86 wins = Division Champ?
Jeff Sackmann recently produced a good writeup of the Cubs' 2007 outlook, forecasting 86 wins for this year's Northsiders. I liked the piece except for the ending, where Sackmann decides two things: that he has been too optimistic in granting them 86 wins, and that the Cubs aren't headed to the postseason this year.
There are two basic approaches one can utilize when forecasting a team's performance: project the team's runs scored and allowed and generate a Pythagorean estimated record, or start with last year's results and adjust for the various player additions, subtractions, improvements, and declines. Sackmann used the latter approach, and though he simplified the process by using round numbers, his methodology is solid and it produces an accurate result.
Two other blogs went the former route, and got virtually the same estimates: Baseball Musings and Viva El Birdos. My personal numbers portend 86-87 wins, depending on some playing-time adjustments, so I think we're in agreement about the team's talent level.
Now that that's settled, what of the Cubs' chances to make the playoffs or win the World Series with 86-win talent? A title certainly isn't out of the question--the last two Fall Classic winners were forecast for 86 wins or fewer by PECOTA. Many, however, are arguing that 86 wins won't be enough to top a division, especially one with six teams. They're probably right; it's very likely some team in the NL Central will end up with more than 86 wins this time around.
That doesn't mean the Cubs won't make the playoffs.
Although playoff teams average something like 95 regular-season wins, this doesn't mean they are, on average, teams with 95-win talent. This is because the teams that finish with the best records usually get there through a combination of talent and good fortune. Just as the 2001 Mariners would not win 116 games if they had to play that season's schedule over again, the typical playoff team would be expected to win fewer than 95 games if they had a do-over. Like the infinite number of monkeys with typewriters, baseball teams occasionally produce a playoff season out of sheer randomness. The good teams have a head start, but the beauty is that, recent AL and NL East divisions aside, the underdogs still have their chances.
Back to the Cubs. 86 wins is simply a mean forecast; there's roughly a 50% chance they'll win more games than this, and perhaps a 25% chance they'll win 92 or more. Though the division winner may end up with 92 victories, no NL Central team has a mean projection this high, nor are they close. In fact, I don't have a single NL team rated at 89 wins or more. Someone in the NL will win more than 89 games, of course; even if every contest was a pure coin flip, simple variance would usually create at least one 90-win team, along with some 70-win teams.
In fact, even with perfect knowledge of a team's talent, the standard deviation of its win forecast is more than six games over the course of a season. (This figure is approximately .5*rt(162), or 4.5*rt(2).) This means that if we know the Cubs are an 86 win team, no more, no less, they will still finish with more than 92 wins about 16% of the time and fewer than 80 another 16%. Here's an excellent BP piece on randomness in team standings.

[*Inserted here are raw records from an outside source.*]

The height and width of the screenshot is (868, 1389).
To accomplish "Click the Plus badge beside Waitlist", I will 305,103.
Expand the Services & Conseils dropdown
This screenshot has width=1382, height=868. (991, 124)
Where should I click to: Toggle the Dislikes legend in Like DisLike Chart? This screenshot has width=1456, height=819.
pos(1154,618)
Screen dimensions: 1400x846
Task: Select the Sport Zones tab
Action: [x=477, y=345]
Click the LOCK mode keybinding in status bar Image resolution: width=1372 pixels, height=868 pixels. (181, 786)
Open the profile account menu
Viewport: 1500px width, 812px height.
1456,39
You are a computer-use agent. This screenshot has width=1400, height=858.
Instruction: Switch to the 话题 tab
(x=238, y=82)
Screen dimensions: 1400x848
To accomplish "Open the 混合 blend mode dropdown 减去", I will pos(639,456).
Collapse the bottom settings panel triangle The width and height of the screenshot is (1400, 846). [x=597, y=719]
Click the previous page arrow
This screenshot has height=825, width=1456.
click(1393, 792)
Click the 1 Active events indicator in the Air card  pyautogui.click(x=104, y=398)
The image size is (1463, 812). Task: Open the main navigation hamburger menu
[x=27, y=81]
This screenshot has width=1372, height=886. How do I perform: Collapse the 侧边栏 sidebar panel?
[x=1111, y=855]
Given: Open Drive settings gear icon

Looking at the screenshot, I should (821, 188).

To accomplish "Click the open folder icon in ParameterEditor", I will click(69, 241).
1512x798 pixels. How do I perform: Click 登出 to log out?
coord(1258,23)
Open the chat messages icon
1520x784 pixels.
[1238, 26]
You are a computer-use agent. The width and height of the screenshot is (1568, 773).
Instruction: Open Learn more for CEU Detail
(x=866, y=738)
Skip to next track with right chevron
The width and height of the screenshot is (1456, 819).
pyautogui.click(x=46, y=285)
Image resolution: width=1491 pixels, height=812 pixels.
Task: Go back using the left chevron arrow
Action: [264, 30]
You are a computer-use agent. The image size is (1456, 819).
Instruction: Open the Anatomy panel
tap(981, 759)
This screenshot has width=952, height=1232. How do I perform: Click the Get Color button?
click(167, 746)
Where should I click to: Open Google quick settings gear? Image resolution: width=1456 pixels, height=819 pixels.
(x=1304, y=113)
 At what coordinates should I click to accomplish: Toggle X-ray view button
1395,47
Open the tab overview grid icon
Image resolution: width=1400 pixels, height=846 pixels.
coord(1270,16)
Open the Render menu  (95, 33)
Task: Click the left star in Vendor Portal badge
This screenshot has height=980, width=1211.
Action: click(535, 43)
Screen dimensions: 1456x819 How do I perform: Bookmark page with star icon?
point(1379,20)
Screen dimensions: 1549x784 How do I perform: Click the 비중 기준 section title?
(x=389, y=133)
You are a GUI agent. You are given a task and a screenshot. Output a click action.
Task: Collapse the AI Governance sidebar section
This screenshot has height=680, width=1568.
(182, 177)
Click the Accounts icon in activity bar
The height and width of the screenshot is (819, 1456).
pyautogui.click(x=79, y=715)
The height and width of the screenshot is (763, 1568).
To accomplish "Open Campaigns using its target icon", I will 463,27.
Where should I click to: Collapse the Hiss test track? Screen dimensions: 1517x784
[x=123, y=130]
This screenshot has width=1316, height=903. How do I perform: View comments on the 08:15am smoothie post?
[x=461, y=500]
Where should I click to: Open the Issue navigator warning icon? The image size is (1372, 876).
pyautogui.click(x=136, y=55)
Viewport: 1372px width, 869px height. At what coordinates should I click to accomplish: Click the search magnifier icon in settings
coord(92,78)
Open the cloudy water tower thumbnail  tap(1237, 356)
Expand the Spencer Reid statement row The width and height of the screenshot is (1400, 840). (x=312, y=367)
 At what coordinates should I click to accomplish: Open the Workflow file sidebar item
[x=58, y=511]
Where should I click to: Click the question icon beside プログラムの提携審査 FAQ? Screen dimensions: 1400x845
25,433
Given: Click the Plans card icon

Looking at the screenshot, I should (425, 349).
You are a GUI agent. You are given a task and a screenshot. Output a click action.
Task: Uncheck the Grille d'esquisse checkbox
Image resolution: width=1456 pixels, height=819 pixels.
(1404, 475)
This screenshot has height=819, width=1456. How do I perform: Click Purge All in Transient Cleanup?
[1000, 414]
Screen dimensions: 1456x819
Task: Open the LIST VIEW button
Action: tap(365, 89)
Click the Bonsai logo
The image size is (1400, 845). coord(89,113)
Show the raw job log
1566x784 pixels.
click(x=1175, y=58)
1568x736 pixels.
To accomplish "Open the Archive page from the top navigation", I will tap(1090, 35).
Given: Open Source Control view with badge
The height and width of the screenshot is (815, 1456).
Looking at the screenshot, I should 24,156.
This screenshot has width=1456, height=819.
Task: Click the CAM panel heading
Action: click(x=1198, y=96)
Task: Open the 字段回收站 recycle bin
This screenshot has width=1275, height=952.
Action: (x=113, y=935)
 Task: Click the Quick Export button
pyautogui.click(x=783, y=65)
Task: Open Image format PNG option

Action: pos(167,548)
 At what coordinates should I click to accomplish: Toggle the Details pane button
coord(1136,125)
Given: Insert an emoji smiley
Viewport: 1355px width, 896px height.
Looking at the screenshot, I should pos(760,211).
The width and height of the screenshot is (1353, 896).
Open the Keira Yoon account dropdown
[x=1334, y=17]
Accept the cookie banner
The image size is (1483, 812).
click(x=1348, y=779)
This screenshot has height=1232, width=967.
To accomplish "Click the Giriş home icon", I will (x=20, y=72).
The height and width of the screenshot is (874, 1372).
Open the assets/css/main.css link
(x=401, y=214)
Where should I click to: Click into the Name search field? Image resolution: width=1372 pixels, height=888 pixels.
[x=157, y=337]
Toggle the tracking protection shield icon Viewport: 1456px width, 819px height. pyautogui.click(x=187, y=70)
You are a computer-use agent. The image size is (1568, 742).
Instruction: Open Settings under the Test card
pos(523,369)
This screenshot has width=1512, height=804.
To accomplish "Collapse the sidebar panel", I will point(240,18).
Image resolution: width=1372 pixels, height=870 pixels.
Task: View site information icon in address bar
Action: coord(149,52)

In reality, the best projections have a standard deviation of eight games per season, so we can adjust those parameters to 16% over 94 and 16% under 78. If you think this sounds too inaccurate, consider that the Cubs were almost universally projected for 83-87 wins last year, and we all know how that turned out.
I project the Cubs at 86 wins, the Cardinals and Brewers (yes, the Brewers) each at 84, with the rest of the division well behind. Obviously, those will not be the exact final standings. We're more likely to see the top three teams in the division produce something like 96, 89, and 84 wins respectively. But who will those teams be? We don't know yet; that's why they play the games. The numbers suggest the Cubs are, by a hair, the most likely team to take that top spot. 86 wins isn't enough to make the playoffs, but it's enough to give them a head start on the competition.